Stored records
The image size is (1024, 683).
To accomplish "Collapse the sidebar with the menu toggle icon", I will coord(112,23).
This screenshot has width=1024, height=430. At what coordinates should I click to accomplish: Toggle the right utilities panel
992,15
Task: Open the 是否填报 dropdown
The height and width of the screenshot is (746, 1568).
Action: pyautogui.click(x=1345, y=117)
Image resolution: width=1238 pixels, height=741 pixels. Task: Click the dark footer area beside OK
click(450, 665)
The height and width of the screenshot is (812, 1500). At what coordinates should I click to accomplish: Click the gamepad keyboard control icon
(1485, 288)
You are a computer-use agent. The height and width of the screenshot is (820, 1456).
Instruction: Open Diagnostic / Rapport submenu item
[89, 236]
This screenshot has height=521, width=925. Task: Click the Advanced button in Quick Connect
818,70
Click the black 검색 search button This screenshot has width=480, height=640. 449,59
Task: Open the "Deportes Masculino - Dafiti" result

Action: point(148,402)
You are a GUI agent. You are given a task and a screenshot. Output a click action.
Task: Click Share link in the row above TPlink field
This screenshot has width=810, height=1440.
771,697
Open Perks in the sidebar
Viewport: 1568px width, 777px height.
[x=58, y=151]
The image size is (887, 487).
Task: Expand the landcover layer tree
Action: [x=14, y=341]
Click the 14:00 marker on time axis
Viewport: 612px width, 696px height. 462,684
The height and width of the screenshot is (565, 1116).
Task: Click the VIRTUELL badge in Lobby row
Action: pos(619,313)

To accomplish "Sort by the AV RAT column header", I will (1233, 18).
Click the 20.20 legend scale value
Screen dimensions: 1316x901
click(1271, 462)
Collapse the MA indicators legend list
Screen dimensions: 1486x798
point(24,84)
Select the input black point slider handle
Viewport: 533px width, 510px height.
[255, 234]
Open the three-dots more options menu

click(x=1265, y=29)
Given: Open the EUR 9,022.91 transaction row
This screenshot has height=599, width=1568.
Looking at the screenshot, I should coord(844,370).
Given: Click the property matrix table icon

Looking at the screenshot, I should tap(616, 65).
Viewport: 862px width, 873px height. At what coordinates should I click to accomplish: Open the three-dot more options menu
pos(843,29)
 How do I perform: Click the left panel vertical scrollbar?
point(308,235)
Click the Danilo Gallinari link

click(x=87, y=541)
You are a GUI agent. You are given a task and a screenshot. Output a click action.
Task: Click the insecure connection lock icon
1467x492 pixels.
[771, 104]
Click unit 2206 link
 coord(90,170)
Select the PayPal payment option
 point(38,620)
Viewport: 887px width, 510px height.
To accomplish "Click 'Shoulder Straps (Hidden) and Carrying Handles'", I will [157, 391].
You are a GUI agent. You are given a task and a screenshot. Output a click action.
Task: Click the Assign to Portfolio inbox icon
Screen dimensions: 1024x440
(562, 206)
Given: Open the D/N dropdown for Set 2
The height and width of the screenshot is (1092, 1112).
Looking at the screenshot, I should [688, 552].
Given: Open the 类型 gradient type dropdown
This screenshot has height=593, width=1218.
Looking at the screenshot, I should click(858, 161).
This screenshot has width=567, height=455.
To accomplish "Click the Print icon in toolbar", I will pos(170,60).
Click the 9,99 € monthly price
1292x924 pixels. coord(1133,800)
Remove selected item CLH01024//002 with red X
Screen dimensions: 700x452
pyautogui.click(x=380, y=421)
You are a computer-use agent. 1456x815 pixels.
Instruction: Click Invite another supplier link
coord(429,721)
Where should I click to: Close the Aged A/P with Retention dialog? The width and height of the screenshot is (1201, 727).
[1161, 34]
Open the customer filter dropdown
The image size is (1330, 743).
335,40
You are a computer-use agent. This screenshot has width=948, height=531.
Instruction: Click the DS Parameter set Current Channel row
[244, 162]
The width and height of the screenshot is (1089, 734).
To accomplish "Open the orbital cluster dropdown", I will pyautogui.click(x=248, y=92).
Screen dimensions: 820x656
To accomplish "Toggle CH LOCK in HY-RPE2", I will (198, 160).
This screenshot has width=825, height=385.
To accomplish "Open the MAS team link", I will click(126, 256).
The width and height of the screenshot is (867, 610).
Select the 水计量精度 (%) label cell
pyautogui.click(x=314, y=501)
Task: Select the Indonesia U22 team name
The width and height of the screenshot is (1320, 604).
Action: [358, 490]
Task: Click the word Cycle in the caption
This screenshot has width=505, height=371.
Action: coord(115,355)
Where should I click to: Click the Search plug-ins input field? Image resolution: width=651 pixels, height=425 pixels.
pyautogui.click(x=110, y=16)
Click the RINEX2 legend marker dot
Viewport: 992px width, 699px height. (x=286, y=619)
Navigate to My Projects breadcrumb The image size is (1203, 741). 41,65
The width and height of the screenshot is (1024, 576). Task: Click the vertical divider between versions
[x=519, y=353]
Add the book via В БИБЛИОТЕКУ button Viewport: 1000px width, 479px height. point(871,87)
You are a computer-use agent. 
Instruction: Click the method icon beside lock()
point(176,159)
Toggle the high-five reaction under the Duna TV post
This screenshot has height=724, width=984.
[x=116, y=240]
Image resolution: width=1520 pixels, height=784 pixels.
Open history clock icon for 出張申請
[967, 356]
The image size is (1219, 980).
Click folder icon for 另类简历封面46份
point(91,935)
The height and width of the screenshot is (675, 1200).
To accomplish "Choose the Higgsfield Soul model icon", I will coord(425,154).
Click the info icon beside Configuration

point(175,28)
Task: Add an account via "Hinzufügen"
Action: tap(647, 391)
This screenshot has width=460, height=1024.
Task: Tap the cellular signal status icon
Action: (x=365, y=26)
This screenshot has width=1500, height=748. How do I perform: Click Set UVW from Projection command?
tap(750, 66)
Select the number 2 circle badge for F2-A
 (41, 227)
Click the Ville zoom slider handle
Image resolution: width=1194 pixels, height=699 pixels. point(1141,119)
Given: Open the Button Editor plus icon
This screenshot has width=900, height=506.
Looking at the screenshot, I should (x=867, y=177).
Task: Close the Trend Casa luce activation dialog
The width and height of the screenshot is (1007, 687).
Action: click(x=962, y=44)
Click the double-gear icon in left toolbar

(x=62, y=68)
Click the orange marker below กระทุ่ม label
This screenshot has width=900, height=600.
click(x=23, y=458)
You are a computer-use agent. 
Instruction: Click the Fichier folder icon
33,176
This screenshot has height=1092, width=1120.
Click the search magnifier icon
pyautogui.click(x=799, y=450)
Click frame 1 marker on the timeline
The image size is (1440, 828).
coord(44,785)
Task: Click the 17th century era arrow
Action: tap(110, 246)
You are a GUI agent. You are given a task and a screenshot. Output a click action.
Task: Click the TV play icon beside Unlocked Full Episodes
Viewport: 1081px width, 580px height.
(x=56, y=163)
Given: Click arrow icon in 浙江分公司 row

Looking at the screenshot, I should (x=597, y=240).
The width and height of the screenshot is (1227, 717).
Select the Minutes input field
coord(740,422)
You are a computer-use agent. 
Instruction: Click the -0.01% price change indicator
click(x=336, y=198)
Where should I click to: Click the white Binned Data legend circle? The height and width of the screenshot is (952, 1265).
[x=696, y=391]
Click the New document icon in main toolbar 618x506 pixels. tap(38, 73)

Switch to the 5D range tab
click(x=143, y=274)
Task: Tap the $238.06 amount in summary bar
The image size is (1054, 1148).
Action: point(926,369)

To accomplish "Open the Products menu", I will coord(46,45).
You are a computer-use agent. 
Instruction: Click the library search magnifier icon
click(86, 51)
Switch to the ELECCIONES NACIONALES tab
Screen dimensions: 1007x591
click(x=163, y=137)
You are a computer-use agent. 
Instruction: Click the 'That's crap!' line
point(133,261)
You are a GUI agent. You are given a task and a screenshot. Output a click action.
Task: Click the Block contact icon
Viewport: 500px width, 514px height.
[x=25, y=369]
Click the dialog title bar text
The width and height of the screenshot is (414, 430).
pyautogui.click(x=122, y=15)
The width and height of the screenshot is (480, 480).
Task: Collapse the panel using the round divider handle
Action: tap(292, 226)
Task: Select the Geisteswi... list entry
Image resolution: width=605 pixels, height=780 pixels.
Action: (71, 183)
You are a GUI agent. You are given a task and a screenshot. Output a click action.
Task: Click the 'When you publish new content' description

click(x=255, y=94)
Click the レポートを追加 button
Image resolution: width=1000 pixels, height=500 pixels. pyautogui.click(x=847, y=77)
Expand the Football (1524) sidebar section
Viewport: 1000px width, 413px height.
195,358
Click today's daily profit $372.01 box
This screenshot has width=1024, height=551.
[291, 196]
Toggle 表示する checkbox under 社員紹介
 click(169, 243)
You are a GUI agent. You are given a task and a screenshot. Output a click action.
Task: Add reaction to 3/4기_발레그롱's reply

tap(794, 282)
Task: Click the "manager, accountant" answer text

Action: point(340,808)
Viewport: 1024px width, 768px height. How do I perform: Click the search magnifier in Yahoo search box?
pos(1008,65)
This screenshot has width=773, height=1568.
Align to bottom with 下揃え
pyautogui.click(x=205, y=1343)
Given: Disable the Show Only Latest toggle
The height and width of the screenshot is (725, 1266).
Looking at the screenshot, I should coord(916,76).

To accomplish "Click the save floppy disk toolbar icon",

Your goal:
Pull every line holding "team" out of the records.

Written answer:
To accomplish "Open the MAS team link", I will click(126, 256).
Task: Select the Indonesia U22 team name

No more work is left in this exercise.